Démission du producteur de l'émission "60 Minutes" après des pressions de l'administration Trump
Démission du producteur de l'émission "60 Minutes" après des pressions de l'administration Trump

Bill Owens, le producteur du célèbre programme « 60 Minutes », a annoncé sa démission mardi, invoquant ce qu’il a décrit comme des attaques contre « l’indépendance du programme et des ingérences politiques croissantes », dans le cadre d’un conflit juridique intense avec le président américain Donald Trump.

Dans un message électronique adressé à son équipe, Owens a déclaré : « Il m’est devenu évident, au cours des derniers mois, qu’il ne me serait plus permis de gérer l’émission comme je l’ai toujours fait, en fonction de ce qui est approprié pour ’60 Minutes’ et ce qui est approprié pour le public. »

Il a ajouté : « J’ai défendu ce programme de toutes mes forces, c’est pourquoi je me retire pour qu’il puisse avancer. »

« 60 Minutes » est l’un des programmes d’investigation les plus emblématiques des États-Unis depuis sa création en 1968, attirant chaque semaine plus de 10 millions de téléspectateurs. Cependant, il est récemment devenu la cible principale des attaques de Trump, qui a intenté un procès contre l’émission en octobre 2024, l’accusant de manipulation lors d’une interview avec sa rivale démocrate Kamala Harris.
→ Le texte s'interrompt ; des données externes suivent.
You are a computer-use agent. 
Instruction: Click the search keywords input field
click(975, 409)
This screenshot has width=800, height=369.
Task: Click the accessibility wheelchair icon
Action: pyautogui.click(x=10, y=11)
La chaîne CBS, propriétaire du programme, a vigoureusement rejeté ces accusations, les qualifiant de sans fondement. Cependant, l’attaque de l’administration américaine s’est intensifiée, Trump appelant à « l’annulation du programme », tandis que son conseiller Elon Musk a même déclaré qu’il « espérait que l’équipe du programme reçoive de longues peines de prison ».

La crise s’est aggravée avec les tentatives de la société Paramount, propriétaire de CBS, de fusionner avec Sky Dance, une transaction nécessitant l’approbation de la Federal Communications Commission (FCC), dirigée par Brendan Carr, un allié de Trump.

Trump cherche à obtenir des compensations financières de 20 milliards de dollars de CBS en raison de l’interview avec Harris, tandis que les médias américains spéculent sur la possibilité d’un règlement confidentiel entre les deux parties.

De son côté, Owens a affirmé en février dernier qu’il ne s’excuserait pas dans le cadre d’une éventuelle résolution du litige.